- Opening Delimiter -

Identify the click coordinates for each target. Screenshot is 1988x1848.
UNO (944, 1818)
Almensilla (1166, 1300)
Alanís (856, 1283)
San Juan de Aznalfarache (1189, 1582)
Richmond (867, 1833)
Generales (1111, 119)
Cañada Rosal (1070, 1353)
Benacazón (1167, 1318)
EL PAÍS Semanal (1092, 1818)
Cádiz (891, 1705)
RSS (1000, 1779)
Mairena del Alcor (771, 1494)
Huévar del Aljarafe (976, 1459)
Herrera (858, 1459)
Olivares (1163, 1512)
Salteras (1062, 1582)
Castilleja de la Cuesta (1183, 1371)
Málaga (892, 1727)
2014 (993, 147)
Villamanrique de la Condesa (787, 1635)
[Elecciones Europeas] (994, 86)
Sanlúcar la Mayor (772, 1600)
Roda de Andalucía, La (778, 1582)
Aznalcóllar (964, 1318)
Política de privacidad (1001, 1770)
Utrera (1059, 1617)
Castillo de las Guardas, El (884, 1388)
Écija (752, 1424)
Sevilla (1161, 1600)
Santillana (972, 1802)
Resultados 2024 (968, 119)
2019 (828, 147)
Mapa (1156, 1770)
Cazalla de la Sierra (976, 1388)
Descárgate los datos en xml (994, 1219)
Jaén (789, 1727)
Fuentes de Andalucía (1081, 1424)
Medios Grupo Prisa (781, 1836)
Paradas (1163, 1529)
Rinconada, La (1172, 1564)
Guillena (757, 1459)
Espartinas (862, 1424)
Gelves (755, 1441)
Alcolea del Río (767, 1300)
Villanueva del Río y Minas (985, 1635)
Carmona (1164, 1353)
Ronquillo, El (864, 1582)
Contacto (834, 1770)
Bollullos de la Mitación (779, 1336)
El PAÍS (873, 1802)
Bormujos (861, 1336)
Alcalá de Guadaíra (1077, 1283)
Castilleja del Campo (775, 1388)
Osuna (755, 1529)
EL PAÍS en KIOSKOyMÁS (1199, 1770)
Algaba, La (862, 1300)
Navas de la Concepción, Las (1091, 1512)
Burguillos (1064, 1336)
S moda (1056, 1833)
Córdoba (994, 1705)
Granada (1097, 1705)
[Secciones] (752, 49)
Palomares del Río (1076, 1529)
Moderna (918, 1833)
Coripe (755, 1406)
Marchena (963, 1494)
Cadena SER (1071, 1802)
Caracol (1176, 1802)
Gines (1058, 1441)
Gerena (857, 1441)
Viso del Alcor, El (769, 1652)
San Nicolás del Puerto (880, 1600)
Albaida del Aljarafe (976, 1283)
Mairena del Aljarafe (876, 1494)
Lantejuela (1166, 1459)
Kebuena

- Closing Delimiter -

**Required work:**
The whole listing above is to be copied exactly.

**Answer to the problem:**
Identify the click coordinates for each target. Screenshot is 1988x1848.
UNO (944, 1818)
Almensilla (1166, 1300)
Alanís (856, 1283)
San Juan de Aznalfarache (1189, 1582)
Richmond (867, 1833)
Generales (1111, 119)
Cañada Rosal (1070, 1353)
Benacazón (1167, 1318)
EL PAÍS Semanal (1092, 1818)
Cádiz (891, 1705)
RSS (1000, 1779)
Mairena del Alcor (771, 1494)
Huévar del Aljarafe (976, 1459)
Herrera (858, 1459)
Olivares (1163, 1512)
Salteras (1062, 1582)
Castilleja de la Cuesta (1183, 1371)
Málaga (892, 1727)
2014 (993, 147)
Villamanrique de la Condesa (787, 1635)
[Elecciones Europeas] (994, 86)
Sanlúcar la Mayor (772, 1600)
Roda de Andalucía, La (778, 1582)
Aznalcóllar (964, 1318)
Política de privacidad (1001, 1770)
Utrera (1059, 1617)
Castillo de las Guardas, El (884, 1388)
Écija (752, 1424)
Sevilla (1161, 1600)
Santillana (972, 1802)
Resultados 2024 (968, 119)
2019 (828, 147)
Mapa (1156, 1770)
Cazalla de la Sierra (976, 1388)
Descárgate los datos en xml (994, 1219)
Jaén (789, 1727)
Fuentes de Andalucía (1081, 1424)
Medios Grupo Prisa (781, 1836)
Paradas (1163, 1529)
Rinconada, La (1172, 1564)
Guillena (757, 1459)
Espartinas (862, 1424)
Gelves (755, 1441)
Alcolea del Río (767, 1300)
Villanueva del Río y Minas (985, 1635)
Carmona (1164, 1353)
Ronquillo, El (864, 1582)
Contacto (834, 1770)
Bollullos de la Mitación (779, 1336)
El PAÍS (873, 1802)
Bormujos (861, 1336)
Alcalá de Guadaíra (1077, 1283)
Castilleja del Campo (775, 1388)
Osuna (755, 1529)
EL PAÍS en KIOSKOyMÁS (1199, 1770)
Algaba, La (862, 1300)
Navas de la Concepción, Las (1091, 1512)
Burguillos (1064, 1336)
S moda (1056, 1833)
Córdoba (994, 1705)
Granada (1097, 1705)
[Secciones] (752, 49)
Palomares del Río (1076, 1529)
Moderna (918, 1833)
Coripe (755, 1406)
Marchena (963, 1494)
Cadena SER (1071, 1802)
Caracol (1176, 1802)
Gines (1058, 1441)
Gerena (857, 1441)
Viso del Alcor, El (769, 1652)
San Nicolás del Puerto (880, 1600)
Albaida del Aljarafe (976, 1283)
Mairena del Aljarafe (876, 1494)
Lantejuela (1166, 1459)
Kebuena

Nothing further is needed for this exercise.